WHAT THE TASK REQUIRES: Continue the afternoon symposium program below, starting right after the last sentence of the talk abstract on cortical gradients.

Friday November 30th, 13:30-18:00
Atrium, VU, Medical Faculty (1st floor)
13:30 – 13:40
13:40 – 14:20
Daniel Margulies (Researcher, Max Planck Institute for Human Cognitive and Brain Sciences)
Large-scale gradients in cortical organization
What determines the spatial arrangement of distinct areas of the cerebral cortex? Insights into functional processing streams indicate that areas are arranged stepwise, such that adjacent spatial position along the cortical mantle represents functional gradients. Having been largely restricted to describing processing within specific sensory modalities, how do these principles generalize across modalities and extend to the surrounding association cortex? I will present recent work describing various features of a principal gradient in cortical connectivity that spans between primary sensory/motor areas and higher-order transmodal association regions that in humans are known as the default-mode network. This arrangement suggests developmental mechanisms giving rise to the spatial distribution of cortical functions, and provides an anatomical scaffolding for investigating the propagation of information at both local and distributed spatial scales.

DATA:
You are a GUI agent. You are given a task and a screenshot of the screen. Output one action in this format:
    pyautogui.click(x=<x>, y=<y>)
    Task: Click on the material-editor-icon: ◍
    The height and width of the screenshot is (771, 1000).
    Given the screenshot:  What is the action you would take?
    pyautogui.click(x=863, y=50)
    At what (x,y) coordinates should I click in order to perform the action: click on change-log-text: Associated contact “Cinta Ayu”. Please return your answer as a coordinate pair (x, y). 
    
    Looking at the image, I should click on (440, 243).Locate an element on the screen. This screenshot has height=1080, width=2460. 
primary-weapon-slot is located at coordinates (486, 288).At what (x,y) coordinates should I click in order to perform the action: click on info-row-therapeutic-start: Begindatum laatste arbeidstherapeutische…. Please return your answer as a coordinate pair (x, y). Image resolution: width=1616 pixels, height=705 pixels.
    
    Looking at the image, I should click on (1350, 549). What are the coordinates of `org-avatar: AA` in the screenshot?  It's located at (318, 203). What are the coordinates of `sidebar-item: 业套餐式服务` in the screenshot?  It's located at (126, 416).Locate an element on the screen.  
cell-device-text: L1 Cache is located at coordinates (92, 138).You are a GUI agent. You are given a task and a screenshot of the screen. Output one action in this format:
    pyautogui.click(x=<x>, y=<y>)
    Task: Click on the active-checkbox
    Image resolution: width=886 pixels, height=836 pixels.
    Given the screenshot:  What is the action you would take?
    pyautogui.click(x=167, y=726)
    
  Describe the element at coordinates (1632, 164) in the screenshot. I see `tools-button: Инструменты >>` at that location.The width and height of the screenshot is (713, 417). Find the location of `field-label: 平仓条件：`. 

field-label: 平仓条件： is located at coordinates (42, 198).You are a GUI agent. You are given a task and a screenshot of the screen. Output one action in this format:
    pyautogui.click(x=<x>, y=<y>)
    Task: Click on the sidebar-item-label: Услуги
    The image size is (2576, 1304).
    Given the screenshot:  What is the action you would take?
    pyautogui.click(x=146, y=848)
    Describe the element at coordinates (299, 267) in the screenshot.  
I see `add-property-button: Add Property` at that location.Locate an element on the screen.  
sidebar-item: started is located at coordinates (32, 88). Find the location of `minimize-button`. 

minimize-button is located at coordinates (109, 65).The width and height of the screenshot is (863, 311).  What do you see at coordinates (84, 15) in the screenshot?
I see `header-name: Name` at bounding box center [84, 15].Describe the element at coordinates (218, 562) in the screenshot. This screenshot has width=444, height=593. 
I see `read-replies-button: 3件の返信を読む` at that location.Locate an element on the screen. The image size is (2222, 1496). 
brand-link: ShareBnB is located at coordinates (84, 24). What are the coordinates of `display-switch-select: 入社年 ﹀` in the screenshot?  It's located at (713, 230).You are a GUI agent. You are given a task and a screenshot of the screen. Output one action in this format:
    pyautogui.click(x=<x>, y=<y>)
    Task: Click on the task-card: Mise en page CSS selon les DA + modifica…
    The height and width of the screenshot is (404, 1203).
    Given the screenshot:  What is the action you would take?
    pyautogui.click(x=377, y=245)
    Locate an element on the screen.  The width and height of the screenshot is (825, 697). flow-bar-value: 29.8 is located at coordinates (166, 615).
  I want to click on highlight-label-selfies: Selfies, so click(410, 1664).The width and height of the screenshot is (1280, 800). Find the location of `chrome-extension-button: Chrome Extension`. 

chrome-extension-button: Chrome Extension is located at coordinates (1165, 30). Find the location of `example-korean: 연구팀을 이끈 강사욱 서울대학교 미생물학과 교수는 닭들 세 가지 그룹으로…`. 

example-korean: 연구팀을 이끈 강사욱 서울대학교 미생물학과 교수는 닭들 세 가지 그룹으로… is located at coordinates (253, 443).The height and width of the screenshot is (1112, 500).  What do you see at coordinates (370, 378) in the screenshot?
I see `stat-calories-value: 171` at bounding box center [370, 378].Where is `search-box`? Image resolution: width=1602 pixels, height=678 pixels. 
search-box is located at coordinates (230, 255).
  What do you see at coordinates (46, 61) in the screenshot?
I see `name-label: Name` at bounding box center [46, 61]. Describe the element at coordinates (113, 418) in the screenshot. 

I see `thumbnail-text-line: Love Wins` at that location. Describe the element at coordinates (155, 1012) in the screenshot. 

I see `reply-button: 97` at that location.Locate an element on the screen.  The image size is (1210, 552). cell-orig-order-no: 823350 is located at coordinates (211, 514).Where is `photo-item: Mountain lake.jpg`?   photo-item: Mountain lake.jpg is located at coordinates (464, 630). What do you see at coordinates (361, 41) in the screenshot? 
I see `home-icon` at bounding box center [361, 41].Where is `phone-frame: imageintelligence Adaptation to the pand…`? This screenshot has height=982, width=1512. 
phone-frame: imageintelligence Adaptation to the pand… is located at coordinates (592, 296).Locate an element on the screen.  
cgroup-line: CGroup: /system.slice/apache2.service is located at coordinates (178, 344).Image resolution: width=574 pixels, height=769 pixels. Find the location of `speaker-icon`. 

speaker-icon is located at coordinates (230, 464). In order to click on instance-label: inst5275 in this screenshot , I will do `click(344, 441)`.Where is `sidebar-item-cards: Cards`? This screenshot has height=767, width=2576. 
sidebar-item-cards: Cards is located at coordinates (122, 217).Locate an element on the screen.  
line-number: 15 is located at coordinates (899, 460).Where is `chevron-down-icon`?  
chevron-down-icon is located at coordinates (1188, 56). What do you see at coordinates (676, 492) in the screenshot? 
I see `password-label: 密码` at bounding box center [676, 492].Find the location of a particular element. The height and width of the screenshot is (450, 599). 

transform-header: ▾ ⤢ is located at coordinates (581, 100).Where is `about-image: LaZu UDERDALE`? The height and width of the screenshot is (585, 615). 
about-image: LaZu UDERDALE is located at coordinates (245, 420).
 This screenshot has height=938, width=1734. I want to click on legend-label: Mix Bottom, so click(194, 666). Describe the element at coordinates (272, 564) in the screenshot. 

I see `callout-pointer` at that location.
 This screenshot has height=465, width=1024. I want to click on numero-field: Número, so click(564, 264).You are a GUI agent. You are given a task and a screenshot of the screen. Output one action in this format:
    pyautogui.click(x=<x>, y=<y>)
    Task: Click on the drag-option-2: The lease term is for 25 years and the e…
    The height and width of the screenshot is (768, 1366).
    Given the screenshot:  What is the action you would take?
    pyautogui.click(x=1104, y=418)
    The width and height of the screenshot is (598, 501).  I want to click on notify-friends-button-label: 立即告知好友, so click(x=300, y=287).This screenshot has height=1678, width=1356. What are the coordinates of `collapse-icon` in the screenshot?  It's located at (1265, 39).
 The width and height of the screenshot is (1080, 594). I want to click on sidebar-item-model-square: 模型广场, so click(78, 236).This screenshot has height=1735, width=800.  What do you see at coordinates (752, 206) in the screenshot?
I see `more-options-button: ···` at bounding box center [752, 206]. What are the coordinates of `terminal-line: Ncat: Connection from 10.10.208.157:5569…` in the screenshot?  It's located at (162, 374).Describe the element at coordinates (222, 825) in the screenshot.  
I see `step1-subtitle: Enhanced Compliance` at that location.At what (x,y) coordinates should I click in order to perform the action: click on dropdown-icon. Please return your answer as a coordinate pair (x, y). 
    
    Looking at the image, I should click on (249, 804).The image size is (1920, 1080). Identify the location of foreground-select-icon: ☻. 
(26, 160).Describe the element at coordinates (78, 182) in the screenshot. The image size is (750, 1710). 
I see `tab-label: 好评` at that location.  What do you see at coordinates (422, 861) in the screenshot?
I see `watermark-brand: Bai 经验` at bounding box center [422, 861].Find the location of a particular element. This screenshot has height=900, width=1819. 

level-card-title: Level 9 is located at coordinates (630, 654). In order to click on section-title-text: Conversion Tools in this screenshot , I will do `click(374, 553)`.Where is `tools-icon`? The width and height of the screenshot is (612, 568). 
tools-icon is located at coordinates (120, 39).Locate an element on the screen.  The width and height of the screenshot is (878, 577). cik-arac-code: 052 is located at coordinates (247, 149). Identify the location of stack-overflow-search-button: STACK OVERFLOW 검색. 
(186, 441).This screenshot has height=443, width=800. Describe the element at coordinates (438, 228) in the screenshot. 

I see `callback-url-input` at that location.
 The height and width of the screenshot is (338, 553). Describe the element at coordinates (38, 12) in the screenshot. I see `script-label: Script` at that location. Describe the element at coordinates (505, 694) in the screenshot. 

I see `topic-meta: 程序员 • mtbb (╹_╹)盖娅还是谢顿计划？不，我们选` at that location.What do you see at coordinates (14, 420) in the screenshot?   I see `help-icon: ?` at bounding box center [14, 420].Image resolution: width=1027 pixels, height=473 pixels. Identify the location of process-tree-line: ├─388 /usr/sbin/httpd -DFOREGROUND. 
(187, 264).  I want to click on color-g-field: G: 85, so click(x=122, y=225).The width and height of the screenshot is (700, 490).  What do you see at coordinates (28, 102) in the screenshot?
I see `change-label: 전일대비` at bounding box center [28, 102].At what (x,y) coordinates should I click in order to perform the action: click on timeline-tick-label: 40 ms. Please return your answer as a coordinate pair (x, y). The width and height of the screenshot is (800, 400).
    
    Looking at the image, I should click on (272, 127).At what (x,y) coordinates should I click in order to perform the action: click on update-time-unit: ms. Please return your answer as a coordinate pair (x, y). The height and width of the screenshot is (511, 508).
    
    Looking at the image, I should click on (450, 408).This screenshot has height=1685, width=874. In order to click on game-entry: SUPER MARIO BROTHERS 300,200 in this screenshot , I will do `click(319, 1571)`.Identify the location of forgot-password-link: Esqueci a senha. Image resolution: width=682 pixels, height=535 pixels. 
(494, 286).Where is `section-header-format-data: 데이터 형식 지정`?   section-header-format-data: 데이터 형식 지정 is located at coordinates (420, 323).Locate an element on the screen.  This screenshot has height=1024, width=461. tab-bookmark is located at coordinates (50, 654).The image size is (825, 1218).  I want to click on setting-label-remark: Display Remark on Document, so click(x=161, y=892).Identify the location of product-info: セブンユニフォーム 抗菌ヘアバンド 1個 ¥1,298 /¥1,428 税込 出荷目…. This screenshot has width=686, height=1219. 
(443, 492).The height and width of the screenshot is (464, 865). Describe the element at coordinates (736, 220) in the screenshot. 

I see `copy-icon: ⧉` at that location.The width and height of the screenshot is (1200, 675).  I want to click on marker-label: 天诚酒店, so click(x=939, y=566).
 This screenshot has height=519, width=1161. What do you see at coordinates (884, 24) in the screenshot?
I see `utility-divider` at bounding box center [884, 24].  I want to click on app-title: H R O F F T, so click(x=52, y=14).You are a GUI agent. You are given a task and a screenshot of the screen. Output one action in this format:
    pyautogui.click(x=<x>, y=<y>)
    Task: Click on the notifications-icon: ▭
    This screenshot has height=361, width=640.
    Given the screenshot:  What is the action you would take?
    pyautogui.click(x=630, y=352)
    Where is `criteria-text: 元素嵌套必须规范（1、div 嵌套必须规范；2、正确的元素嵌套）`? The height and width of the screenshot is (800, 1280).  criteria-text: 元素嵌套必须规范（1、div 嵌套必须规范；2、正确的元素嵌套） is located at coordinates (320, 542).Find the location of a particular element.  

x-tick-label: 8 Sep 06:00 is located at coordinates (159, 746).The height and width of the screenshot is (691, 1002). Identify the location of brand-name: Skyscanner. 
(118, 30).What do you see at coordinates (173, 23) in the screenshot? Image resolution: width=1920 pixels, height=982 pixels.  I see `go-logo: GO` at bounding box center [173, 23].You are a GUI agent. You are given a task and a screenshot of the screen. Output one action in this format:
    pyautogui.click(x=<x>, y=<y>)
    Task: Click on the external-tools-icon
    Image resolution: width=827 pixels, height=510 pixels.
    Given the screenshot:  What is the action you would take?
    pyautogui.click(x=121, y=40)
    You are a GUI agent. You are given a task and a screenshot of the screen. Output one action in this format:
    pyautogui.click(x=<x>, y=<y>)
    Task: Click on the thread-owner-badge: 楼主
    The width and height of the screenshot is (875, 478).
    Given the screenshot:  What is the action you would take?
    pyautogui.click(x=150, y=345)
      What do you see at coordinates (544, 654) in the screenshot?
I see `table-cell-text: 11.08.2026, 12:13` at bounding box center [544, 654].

RESPONSE TO THE TASK:
14:20 – 15:00
Tomas Knapen (Assistant professor, Vrije Universiteit Amsterdam)
Mapping the dark side: Retinotopic mapping of the Default Mode Network
The brain’s default network (DN) deactivates when participants focus externally to perform a task, and activates for internally referenced mental states such as mind wandering and autobiographical memory. Processing in the DN is thought to represent the highest levels of information integration, and changes to their responses are implicated in many psychological disorders. Recent findings indicate that signals in the DN carry visual memory information, but the functional role of DN deactivations in particular remains unclear. Here we show that BOLD signal decreases in the DN are tuned to the spatial location of visual stimuli. The visual selectivity of these deactivations was similar to that of concurrent activations in the frontal and parietal regions of the multiple demand network. Furthermore, visually selective deactivations allowed us to decode the location of a visual stimulus from DN nodes, demonstrating that the DN contains functional representations of the visual field. Our results indicate that responses in the DN are pinioned to responses in the visual system, providing a candidate organization for the mnemonic functionality of the DN. Our results suggest that the DN may utilize sensory reference frames for higher-level cognition such as autobiographical memory and social thought.
15:00 – 15:20
15:20 – 16:00
Jonny Smallwood (Professor of Psychology, University of York)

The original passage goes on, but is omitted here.